My second question is what is meant by the rest of the construction. Let $M_1$ be the multiplicative subset of $R_0$ that is the intersection of complements of ideals of the form $(x_i)$, and let $M_2=M_1\cap R$.  Am I interpreting this correctly that $S=RM_2^{-1}$? If I'm reading that right, then how do I see that it makes $S$ $1$-dimensional and Noetherian?
$R$ itself does not look Noetherian, since you can generate an infinite ascending chain whose terms are sums of the first $n$ ideals of the form $(x_i^2, x_i^3)$. That also seems to show $R$'s Krull dimension is infinite.  I'm not very clear on how the localization step fixes this in $S$.
 A: I agree that $R$ is already not N-1: the integral closure is $k[x_1,\cdots]$ which is not finitely generated over $R$, as any finite collection of generating elements would only be able to express finitely many of the $x_i$.

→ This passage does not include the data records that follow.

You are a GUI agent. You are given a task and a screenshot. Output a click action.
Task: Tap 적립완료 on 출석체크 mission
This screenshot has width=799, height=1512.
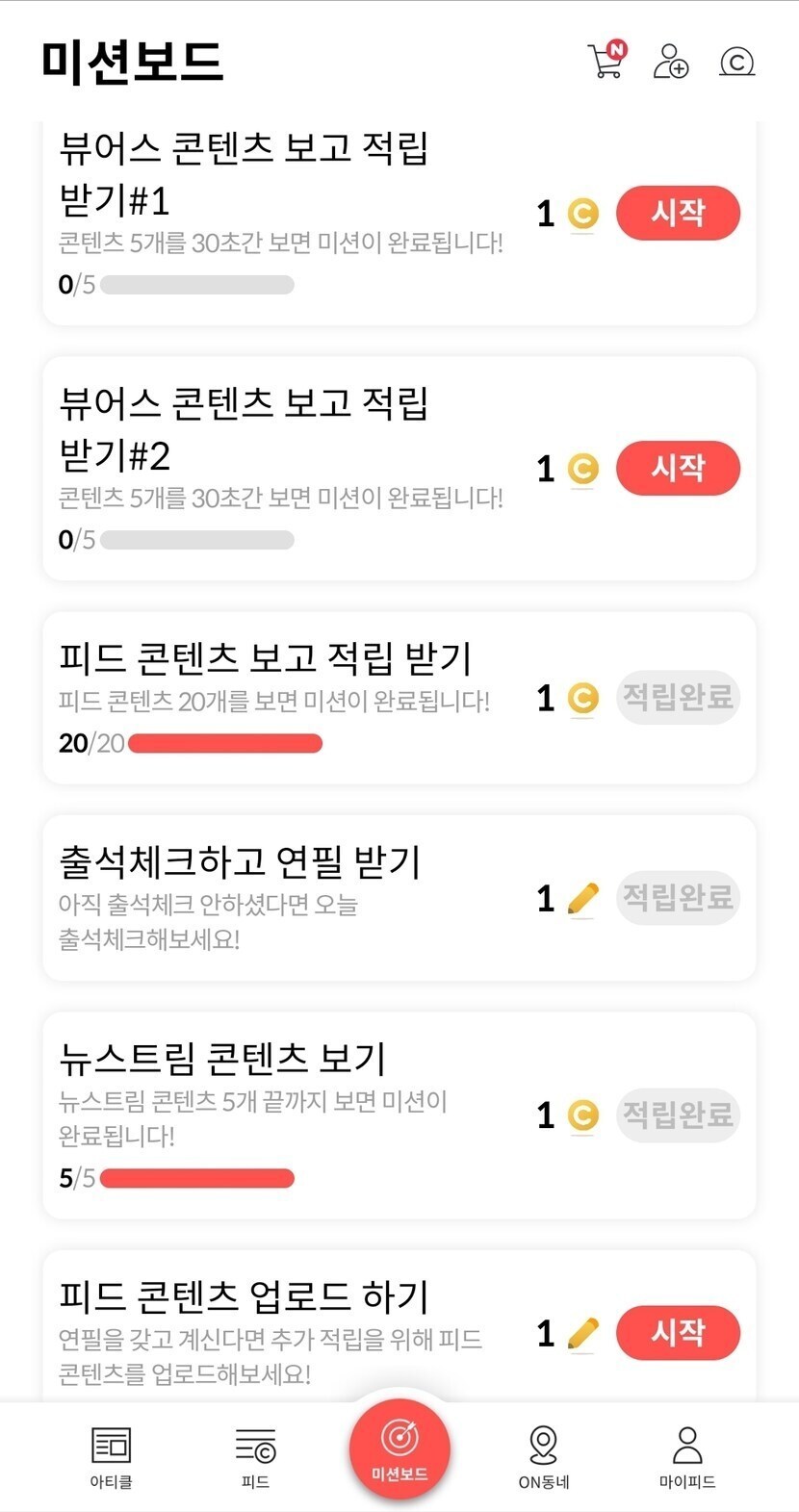(678, 899)
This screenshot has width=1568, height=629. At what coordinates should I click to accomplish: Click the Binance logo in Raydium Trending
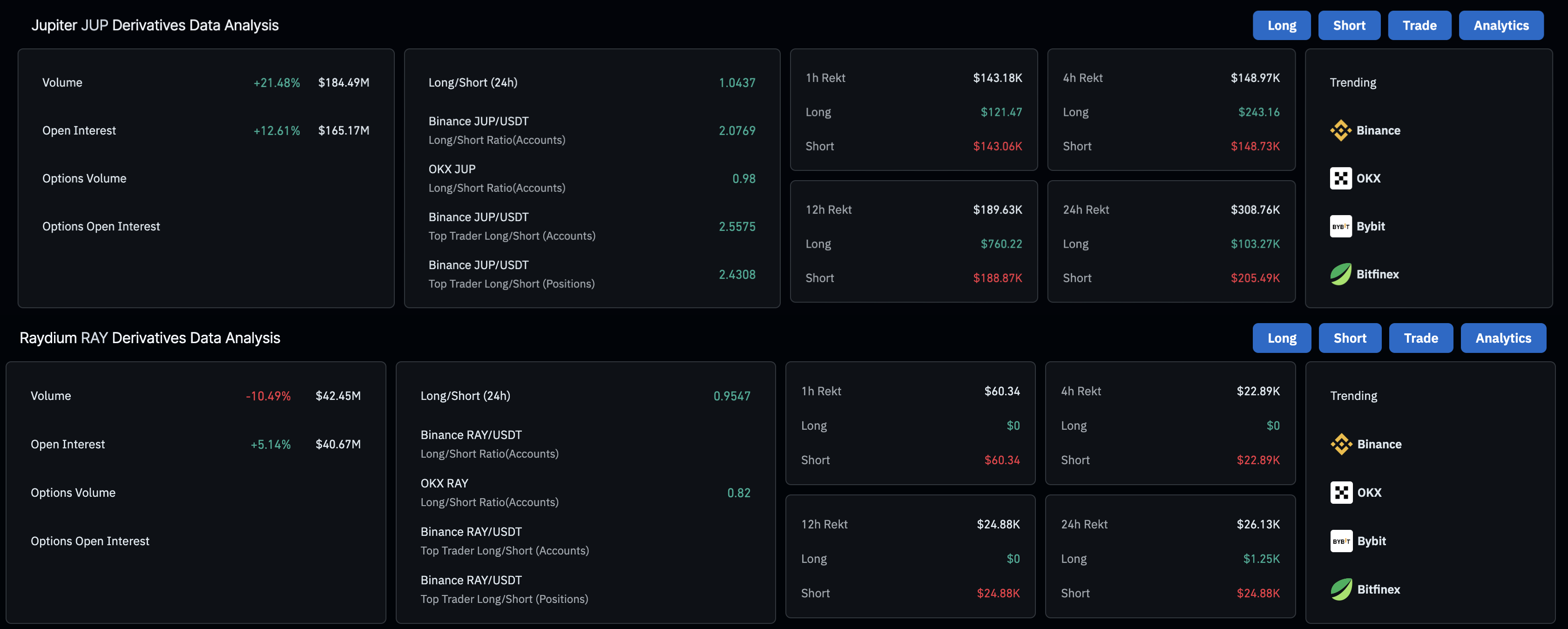(1341, 444)
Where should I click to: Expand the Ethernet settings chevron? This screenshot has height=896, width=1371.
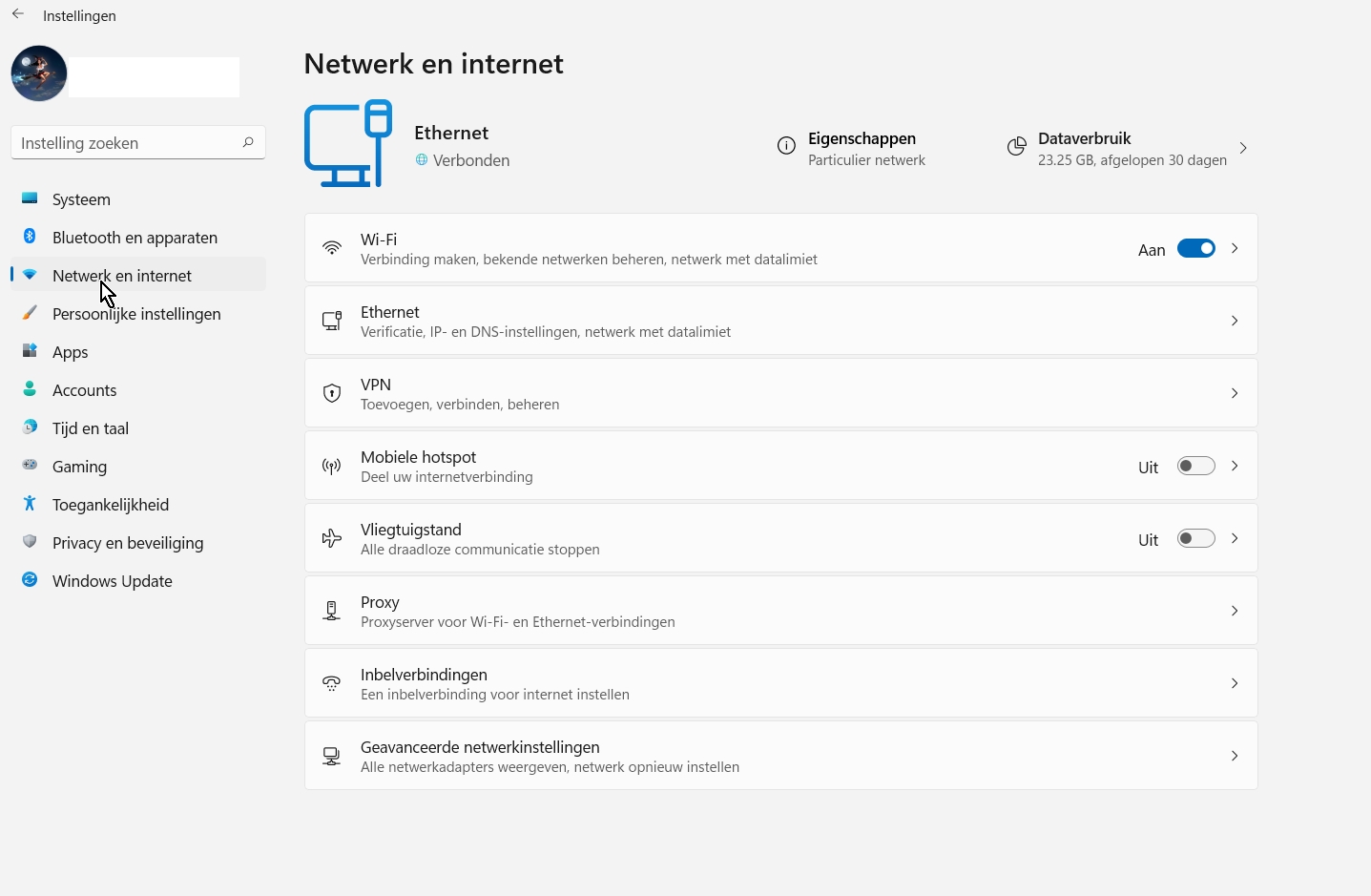click(x=1234, y=321)
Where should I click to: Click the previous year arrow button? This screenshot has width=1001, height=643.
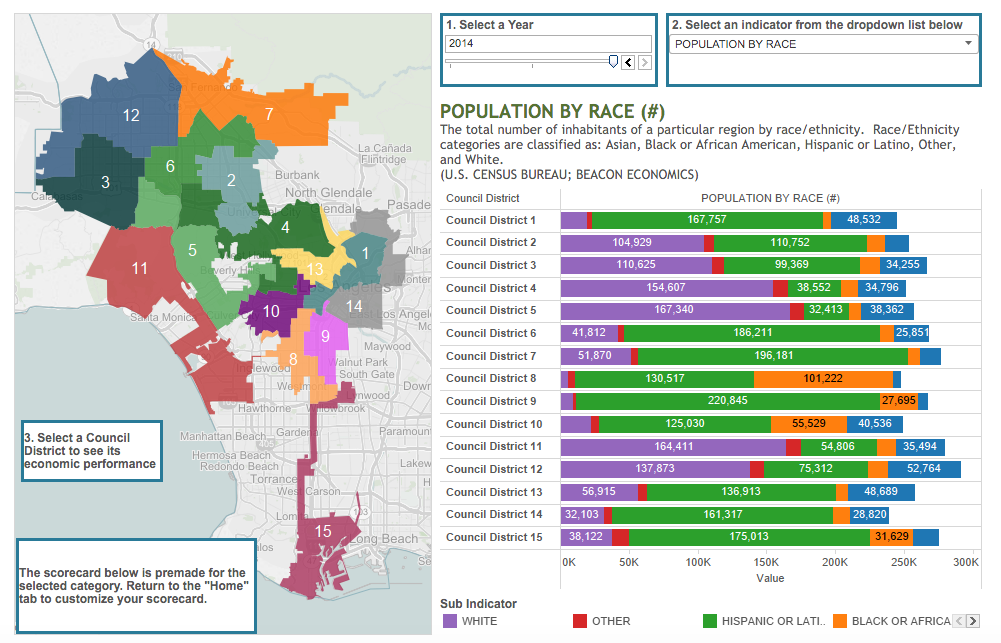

I agree with your interpretation that $S=M_2^{-1}R$. To see that $S$ is one-dimensional, the intuition is that localizing at $M_2$ removes any subvariety of $\operatorname{Spec} R$ which is contained in two or more of the subvarieties $V(x_i^2,x_i^3)$, leaving you with only these sets as proper subvarieties, which gives dimension one. Indeed, if $I\subset R$ is an ideal which contains both $I_i=(x_i^2,x_i^3)$ and $I_j$ for some $i\neq j$, then it intersects $M_2$ and $M_2^{-1}I=S$. So every prime ideal of $S$ comes from a prime ideal of $R$ which contains at most one $I_i$, and it is not so hard to show that such an ideal must actually be $I_i$ or $0$. Therefore the only prime ideals of $S$ are $0$ and $M_2^{-1}I_i$, and as the only nontrivial inclusions among these are $0\subset M_2^{-1}I_i$, $S$ is of dimension one. Further, as any ring where any prime ideal is finitely generated is noetherian and all of these ideals are finitely generated, we have that $S$ is noetherian.
(For what it's worth, I agree with your arguments in the final paragraph too.)